Starlett Carter
About Starlett Carter
Independent director of GrowGeneration Corp. (GRWG) since April 25, 2024; age 42 as of the 2025 proxy. Harvard Law School J.D. and University of Texas at Austin BBA (with honors). Background spans corporate law, governance, M&A, operations, and DEI leadership across major law firms and startups; currently serves in strategic advisory roles. Tenure on GRWG’s board ~1.0 year as of April 29, 2025 .
Past Roles
| Organization | Role | Tenure | Committees/Impact |
|---|---|---|---|
| Weil, Gotshal & Manges LLP | Attorney | 2006–2014 | Complex corporate matters, transactions, governance |
| Sidley Austin LLP | Counsel | 2014–2017 | Senior legal counsel responsibilities |
| Hudson Advisors (Lone Star Funds) | Senior Associate Counsel | 2017–2018 | Corporate transactions, risk, governance |
| Kanarys, Inc. | Co‑founder, Director, COO, General Counsel | 2018–2022 | Built DEI tech platform; operational strategy |
| Legal Aid of Northwest Texas | Director; Chair (2017–2019) | 2013–2022 | Nomination Committee; Audit & Finance Committee |
External Roles
| Organization | Role | Tenure | Notes |
|---|---|---|---|
| 10mK LLC | General Counsel & Strategic Consultant | Current | Corporate strategy advisory |
| Egon Zehnder (Dallas) | Leadership Advisor & Consultant | Current | Executive/leadership advisory |
Board Governance
- Independence: Determined independent under Nasdaq rules; serves on all three committees (Audit, Compensation, Governance) .
- Committee assignments: Member of Audit, Compensation, Governance; no chair roles (Audit Chair: Eula Adams; Compensation & Governance Chair: Stephen Aiello) .

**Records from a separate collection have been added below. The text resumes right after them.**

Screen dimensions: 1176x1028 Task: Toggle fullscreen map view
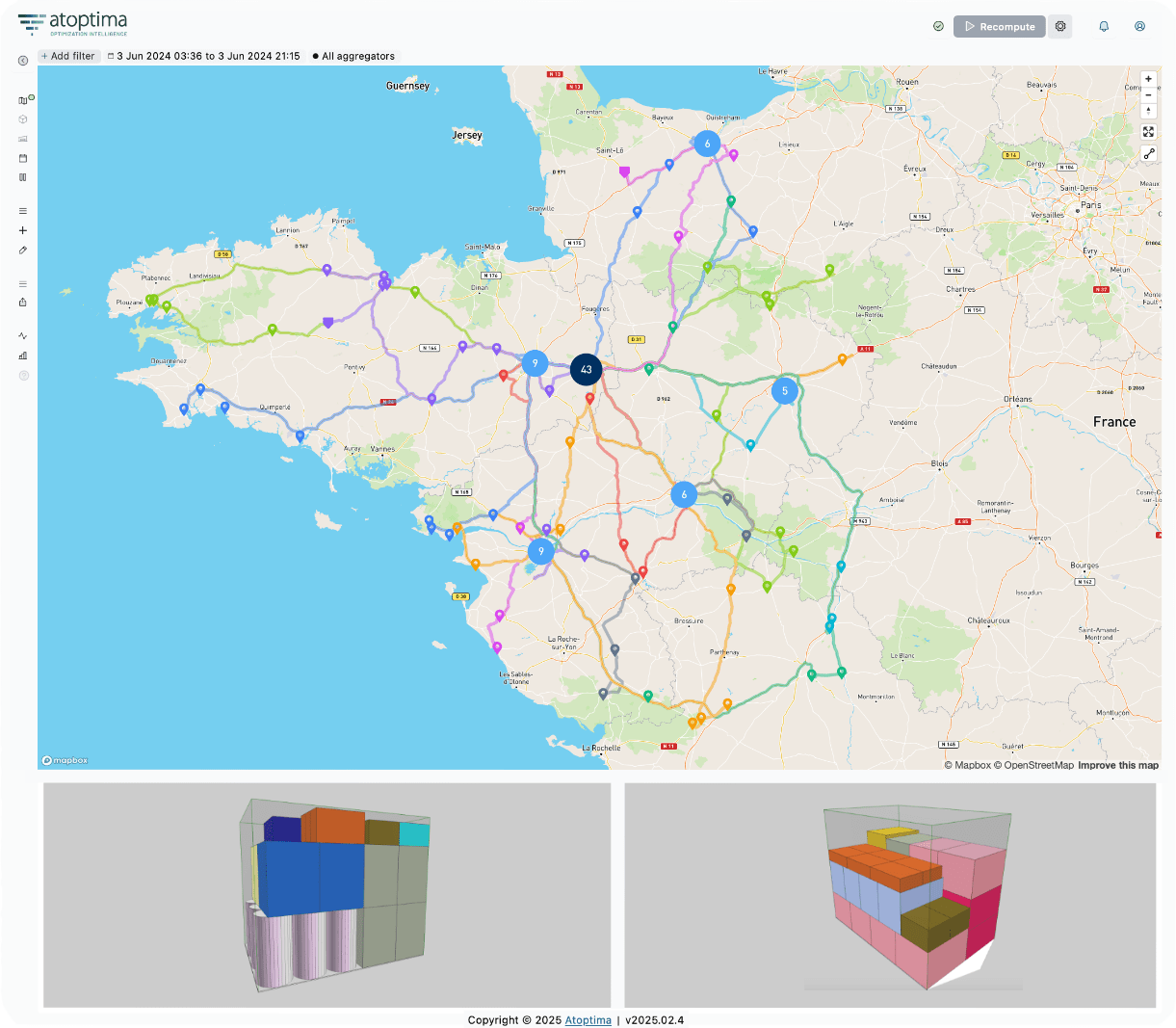(x=1148, y=133)
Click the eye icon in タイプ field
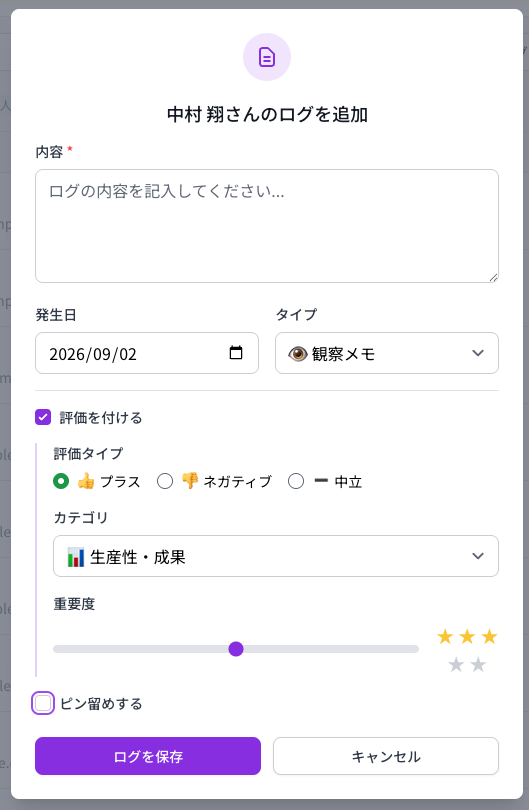 [298, 354]
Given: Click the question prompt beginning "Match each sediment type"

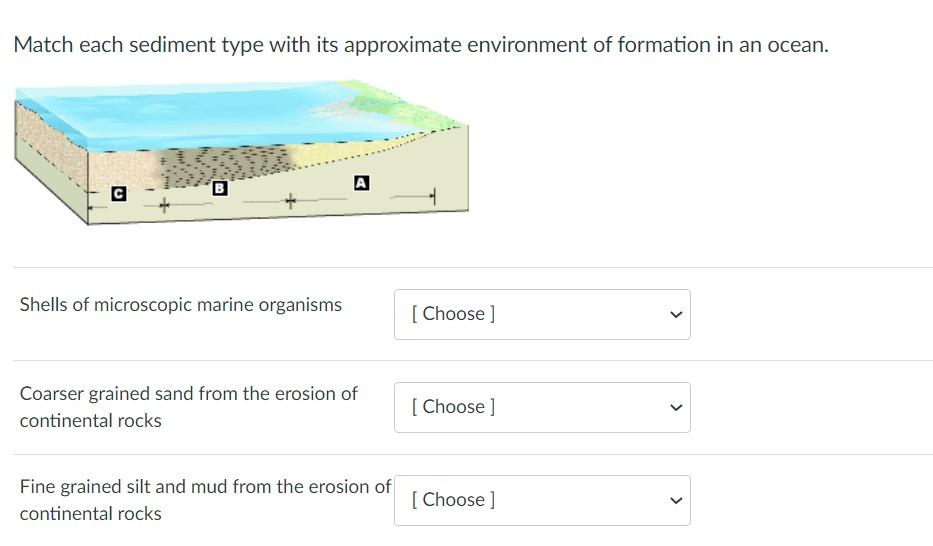Looking at the screenshot, I should pos(421,45).
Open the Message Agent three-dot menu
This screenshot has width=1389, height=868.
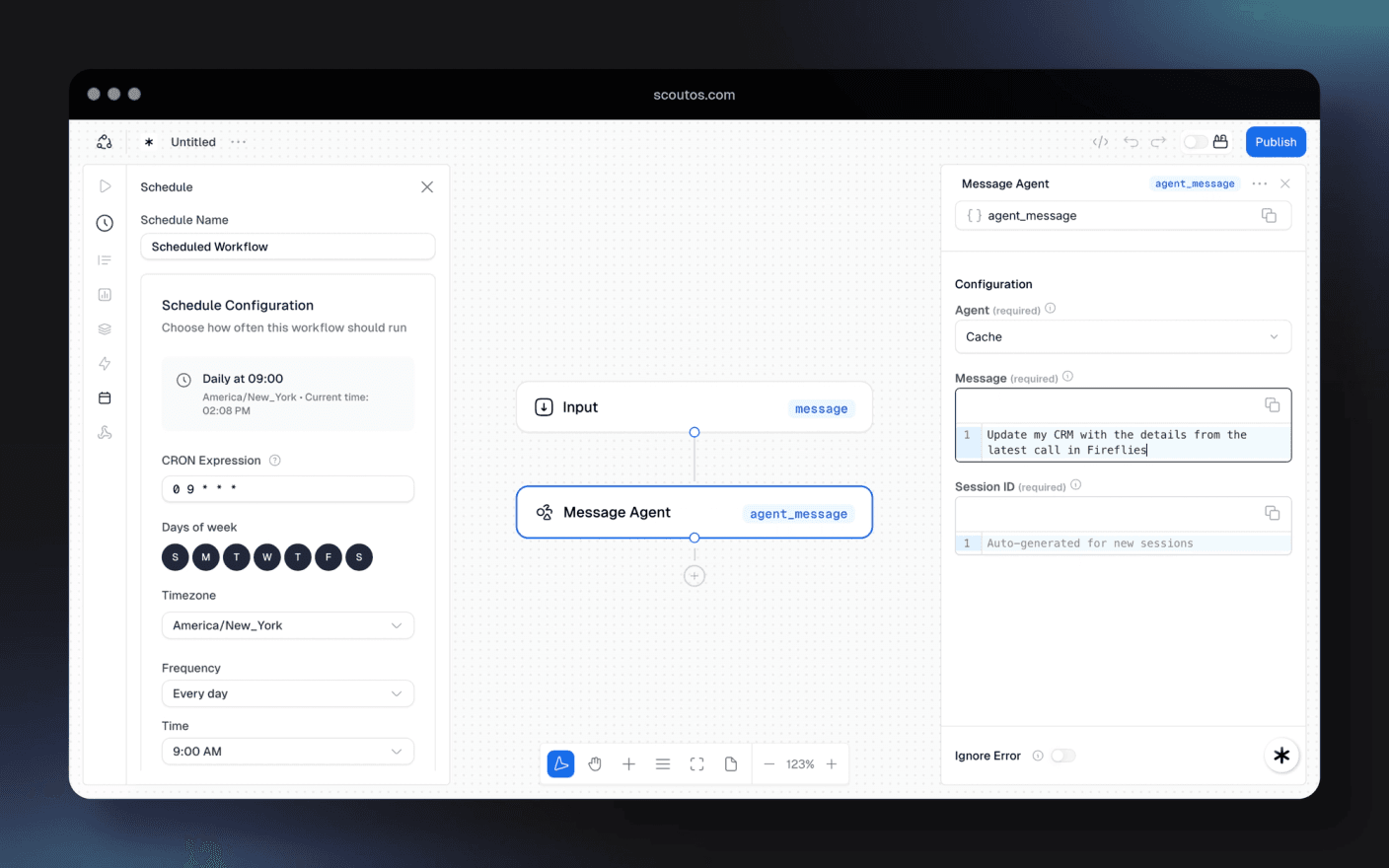point(1260,183)
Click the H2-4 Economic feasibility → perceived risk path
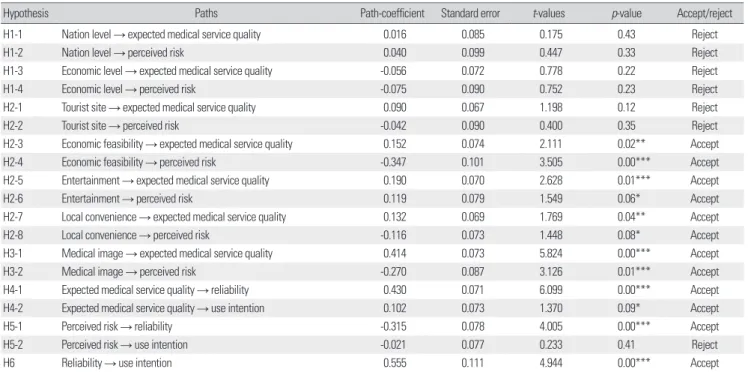Viewport: 748px width, 372px height. click(x=138, y=162)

- Attendance: Board held 9 meetings in FY2024; no director attended <75% of board or committee meetings (Carter was a director during that period) .
- Lead Independent Director: Eula Adams appointed under Board policy due to combined CEO/Chair roles (Darren Lampert) .
- Cyber/ESG oversight: Cyber risk primarily via Audit; ESG oversight via Governance Committee .
Fixed Compensation
| Component | 2024 Amount | Terms |
|---|---|---|
| Cash retainer | $14,364 | Standard $2,000/month for non-employee directors; partial year due to April 2024 start |
| Equity grant (RSUs/Stock) | $41,800 | Immediately vesting restricted stock units awarded in 2024; grant-date fair value |
| Total | $56,164 | Sum of cash and equity; no other compensation disclosed |
Director compensation program aims to be competitive and align interests via equity mix; Audit Committee Chair receives an additional 5,000 shares (not applicable to Carter) .
Performance Compensation
| Performance-Linked Elements | Status |
|---|---|
| Director performance-based pay or metrics | None disclosed for directors; equity grants immediately vest |
Other Directorships & Interlocks
- Public company directorships: None disclosed for Carter .
- Related-party transactions or interlocks: None disclosed; Company states no transactions >$120,000 with directors; Item 404(a) confirms none for Carter at appointment .
Expertise & Qualifications
- Legal/Governance: Nearly two decades in corporate law, governance, M&A, risk management .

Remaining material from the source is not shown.